■ Aim of the exercise: Quote the following records word for word, leaving out the pictures.

■ Extracted material:
——
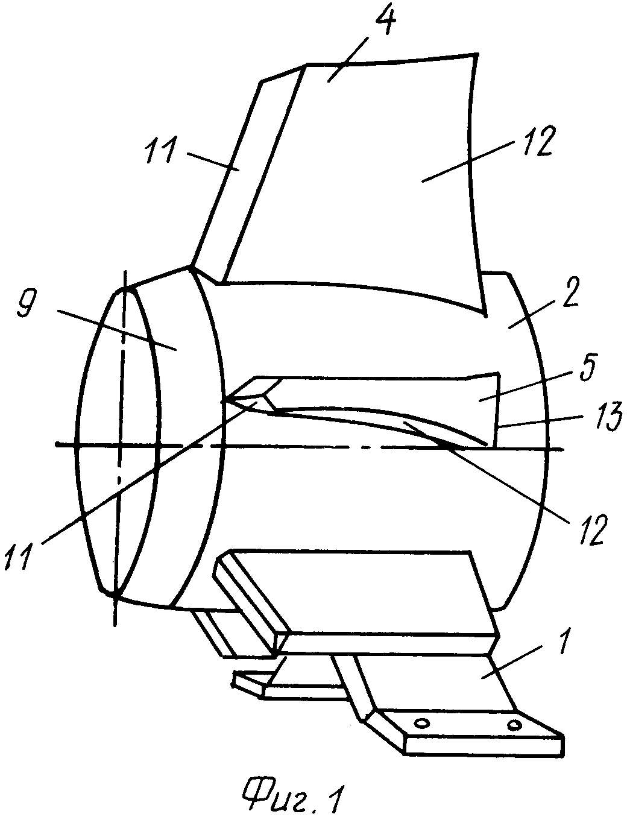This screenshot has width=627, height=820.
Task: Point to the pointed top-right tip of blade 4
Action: pyautogui.click(x=477, y=54)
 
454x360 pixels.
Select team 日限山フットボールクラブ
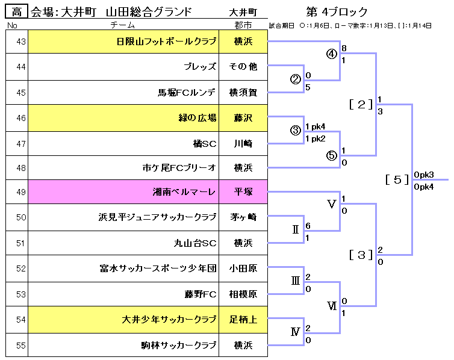click(x=166, y=42)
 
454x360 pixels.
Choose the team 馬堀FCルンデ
click(x=187, y=93)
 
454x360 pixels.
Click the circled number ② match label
click(x=295, y=79)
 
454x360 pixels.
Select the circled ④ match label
click(x=331, y=54)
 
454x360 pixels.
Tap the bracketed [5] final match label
click(x=397, y=179)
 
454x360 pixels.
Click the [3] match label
——
■ Response for this exercise:
This screenshot has width=627, height=820.
Task: Point to the pointed top-right tip of blade 4
Action: pyautogui.click(x=477, y=54)
 
454x360 pixels.
Select team 日限山フットボールクラブ
click(x=166, y=42)
 
454x360 pixels.
Choose the team 馬堀FCルンデ
click(x=187, y=93)
 
454x360 pixels.
Click the circled number ② match label
click(x=295, y=79)
 
454x360 pixels.
Select the circled ④ match label
click(x=331, y=54)
 
454x360 pixels.
Tap the bracketed [5] final match label
click(x=397, y=179)
 
454x360 pixels.
Click the [3] match label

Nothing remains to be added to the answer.